Documento:
--
Jesús no estaba nunca de prisa. Tenía
tiempo para consolar a sus semejantes «al pasar», y siempre hacía que
sus amigos se sintieran cómodos. Era un oyente encantador. Nunca era impertinente escudriñando
las almas de sus asociados. Al consolar a la mente hambrienta y
ministrar a las almas sedientas, los recipientes de su misericordia no
sentían que se le estaban confesando sino más bien que estaban conferenciando con él. Tenían una confianza sin límites en él porque veían que él tenía tanta fe en ellos.
No parecía tener nunca curiosidad por la
gente, nunca manifestaba el deseo de dirigir, manejar o seguir a los
hombres. Inspiraba una autoconfianza profunda y un robusto coraje en
todos los que disfrutaban de una asociación con él. Cuando le sonreía a
un hombre, ese mortal experimentaba mayor capacidad para solucionar sus
muchos problemas. Jesús amaba tanto y tan sabiamente a los
hombres que nunca titubeó en ser severo con ellos cuando la ocasión
requería disciplina. Frecuentemente se disponía a ayudar a una persona,
pidiéndole su ayuda. De esta manera estimulaba el interés, apelando a la
mejor parte de la naturaleza humana. El Maestro podía discernir la fe salvadora
en la superstición ignorante de la mujer que buscó la curación tocando
el ruedo de su manto. Siempre estaba pronto y listo para interrumpir un
sermón o detener a una multitud con el objeto de ministrar las
necesidades de una sola persona, aun de un niñito. Grandes cosas
sucedían no sólo porque la gente tenía fe en Jesús, sino también porque
Jesús tenía tanta fe en ellos. La mayoría de las cosas realmente
importantes que Jesús dijo o hizo parecían suceder por casualidad «al
pasar él». Tan poco había de lo profesional, lo planeado, lo premeditado
en el ministerio terrenal del Maestro. Dispensaba salud y esparcía
felicidad en una forma natural y llena de gracia mientras viajaba por la
vida. Era literalmente verdad, «caminaba haciendo el bien». Y corresponde a los seguidores del Maestro
de todos los tiempos aprender a ministrar «al pasar» —hacer el bien
altruista al cumplir con sus deberes diarios.
--
Registros proporcionados:
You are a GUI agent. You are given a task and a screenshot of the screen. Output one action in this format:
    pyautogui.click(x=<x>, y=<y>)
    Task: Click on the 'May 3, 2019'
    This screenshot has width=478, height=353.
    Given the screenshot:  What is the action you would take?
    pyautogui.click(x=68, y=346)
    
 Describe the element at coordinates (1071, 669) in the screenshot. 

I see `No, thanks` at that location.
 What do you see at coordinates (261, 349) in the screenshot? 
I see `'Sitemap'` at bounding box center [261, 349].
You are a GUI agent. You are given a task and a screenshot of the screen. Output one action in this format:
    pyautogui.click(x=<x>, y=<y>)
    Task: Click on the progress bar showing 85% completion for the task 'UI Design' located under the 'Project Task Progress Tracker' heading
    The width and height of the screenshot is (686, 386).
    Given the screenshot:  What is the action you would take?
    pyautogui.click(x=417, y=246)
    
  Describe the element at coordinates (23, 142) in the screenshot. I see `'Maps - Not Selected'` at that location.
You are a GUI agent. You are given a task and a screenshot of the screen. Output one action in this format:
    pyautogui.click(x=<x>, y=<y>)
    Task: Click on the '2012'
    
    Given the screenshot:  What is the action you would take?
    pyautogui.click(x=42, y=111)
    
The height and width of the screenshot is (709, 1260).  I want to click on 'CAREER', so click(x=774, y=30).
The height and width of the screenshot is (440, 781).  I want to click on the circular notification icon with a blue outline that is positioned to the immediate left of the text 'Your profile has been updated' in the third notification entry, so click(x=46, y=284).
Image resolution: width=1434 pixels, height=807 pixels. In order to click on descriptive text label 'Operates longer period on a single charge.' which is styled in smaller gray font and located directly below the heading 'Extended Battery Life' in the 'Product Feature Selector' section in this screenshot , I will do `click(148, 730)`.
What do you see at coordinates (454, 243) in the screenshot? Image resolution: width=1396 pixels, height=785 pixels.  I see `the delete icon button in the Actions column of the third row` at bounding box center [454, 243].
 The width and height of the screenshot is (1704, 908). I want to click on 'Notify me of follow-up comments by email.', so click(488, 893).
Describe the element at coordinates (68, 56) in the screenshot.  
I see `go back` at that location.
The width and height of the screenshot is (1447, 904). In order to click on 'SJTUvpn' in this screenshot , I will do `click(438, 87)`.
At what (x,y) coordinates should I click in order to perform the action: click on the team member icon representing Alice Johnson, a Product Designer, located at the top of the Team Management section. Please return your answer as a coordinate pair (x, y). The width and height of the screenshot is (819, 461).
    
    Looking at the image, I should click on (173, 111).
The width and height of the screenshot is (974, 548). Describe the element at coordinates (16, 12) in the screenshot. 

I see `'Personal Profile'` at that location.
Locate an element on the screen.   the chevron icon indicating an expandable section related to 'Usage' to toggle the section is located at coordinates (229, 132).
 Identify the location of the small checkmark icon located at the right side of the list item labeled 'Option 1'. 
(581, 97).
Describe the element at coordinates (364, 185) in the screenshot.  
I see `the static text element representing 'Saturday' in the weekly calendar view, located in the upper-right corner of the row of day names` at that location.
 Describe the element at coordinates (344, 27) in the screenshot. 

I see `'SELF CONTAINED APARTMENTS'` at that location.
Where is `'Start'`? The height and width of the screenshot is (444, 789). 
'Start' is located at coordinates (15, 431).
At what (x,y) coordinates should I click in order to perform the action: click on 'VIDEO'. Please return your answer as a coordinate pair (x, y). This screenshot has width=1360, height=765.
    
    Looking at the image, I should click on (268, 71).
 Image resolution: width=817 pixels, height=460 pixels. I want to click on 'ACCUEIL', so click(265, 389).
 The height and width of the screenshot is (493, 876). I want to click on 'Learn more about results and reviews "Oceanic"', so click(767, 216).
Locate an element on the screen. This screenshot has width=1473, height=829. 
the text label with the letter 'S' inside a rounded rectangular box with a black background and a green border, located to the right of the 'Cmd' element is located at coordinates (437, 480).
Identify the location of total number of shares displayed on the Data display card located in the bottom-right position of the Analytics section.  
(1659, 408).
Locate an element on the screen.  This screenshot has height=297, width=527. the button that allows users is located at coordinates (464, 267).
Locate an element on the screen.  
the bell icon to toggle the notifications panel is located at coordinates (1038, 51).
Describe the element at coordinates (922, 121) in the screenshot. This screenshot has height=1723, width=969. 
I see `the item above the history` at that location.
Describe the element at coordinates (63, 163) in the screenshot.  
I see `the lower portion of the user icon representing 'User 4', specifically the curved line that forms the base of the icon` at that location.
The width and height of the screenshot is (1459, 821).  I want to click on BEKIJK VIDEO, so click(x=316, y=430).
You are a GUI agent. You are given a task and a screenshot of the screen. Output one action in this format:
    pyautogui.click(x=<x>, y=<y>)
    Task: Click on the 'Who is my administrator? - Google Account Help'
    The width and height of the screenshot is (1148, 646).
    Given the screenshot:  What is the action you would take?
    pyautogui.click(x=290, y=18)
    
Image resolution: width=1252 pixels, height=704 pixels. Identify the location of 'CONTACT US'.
--
Qué se pide:
a - Transcribe del texto sobre Jesús todo lo que va desde "Jesús no estaba" hasta "él tenía tanta fe en ellos.", ambos incluidos.
b - Prosigue el texto sobre el ministerio de Jesús a partir de su última oración.

Respuestas en orden:
a -
Jesús no estaba nunca de prisa. Tenía
tiempo para consolar a sus semejantes «al pasar», y siempre hacía que
sus amigos se sintieran cómodos. Era un oyente encantador. Nunca era impertinente escudriñando
las almas de sus asociados. Al consolar a la mente hambrienta y
ministrar a las almas sedientas, los recipientes de su misericordia no
sentían que se le estaban confesando sino más bien que estaban conferenciando con él. Tenían una confianza sin límites en él porque veían que él tenía tanta fe en ellos.

b -
Cuando la procesión del Maestro entró a
Jericó, era cerca de la puesta del sol, y dispusieron pernoctar allí. Al
pasar Jesús frente a la aduana, Zaqueo el jefe publicano, o recolector
de impuestos, estaba de casualidad allí, y mucho deseaba ver a Jesús.
Este jefe publicano era muy rico y mucho había oído sobre este profeta
de Galilea. Había resuelto que la próxima vez que Jesús visitara Jericó
quería ver qué clase de hombre era éste, por lo tanto, Zaqueo trató de
abrirse paso entre el gentío, pero éste era demasiado grande, y siendo
él bajo de estatura, no podía ver por encima de la cabeza de la gente.
Así pues, el jefe publicano siguió a la multitud hasta que llegaron
cerca del centro de la ciudad y no lejos de donde él vivía. Al ver que
no podría abrirse paso en el gentío, y pensando que Jesús tal vez
cruzaría la ciudad sin parar, se adelantó corriendo y trepó a un
sicómoro cuyas abundantes ramas pendían sobre el camino. Sabía que de esta manera podría ver bien al Maestro cuando
éste pasara. Y no sufrió una desilusión porque, al pasar Jesús, se
detuvo, y levantando la mirada a Zaqueo, dijo: «Apresúrate, Zaqueo, y
baja, porque esta noche he de morar en tu casa». Cuando Zaqueo oyó esas
palabras asombrosas, estuvo a punto de caerse del árbol en su prisa por
bajar, y acercándose a Jesús, expresó su gran gozo de que el Maestro
quisiera parar en su casa.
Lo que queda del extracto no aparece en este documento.